[Records for locating words and elements]
.....

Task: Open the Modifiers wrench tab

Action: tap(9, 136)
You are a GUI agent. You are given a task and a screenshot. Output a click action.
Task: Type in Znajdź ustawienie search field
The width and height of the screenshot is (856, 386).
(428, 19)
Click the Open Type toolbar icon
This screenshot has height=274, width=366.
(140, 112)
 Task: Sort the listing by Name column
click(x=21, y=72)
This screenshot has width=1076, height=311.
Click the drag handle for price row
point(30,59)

.....

Objective:
Please copy all of the material above word for word.

Written solution:
Task: Open the Modifiers wrench tab

Action: tap(9, 136)
You are a GUI agent. You are given a task and a screenshot. Output a click action.
Task: Type in Znajdź ustawienie search field
The width and height of the screenshot is (856, 386).
(428, 19)
Click the Open Type toolbar icon
This screenshot has height=274, width=366.
(140, 112)
 Task: Sort the listing by Name column
click(x=21, y=72)
This screenshot has width=1076, height=311.
Click the drag handle for price row
point(30,59)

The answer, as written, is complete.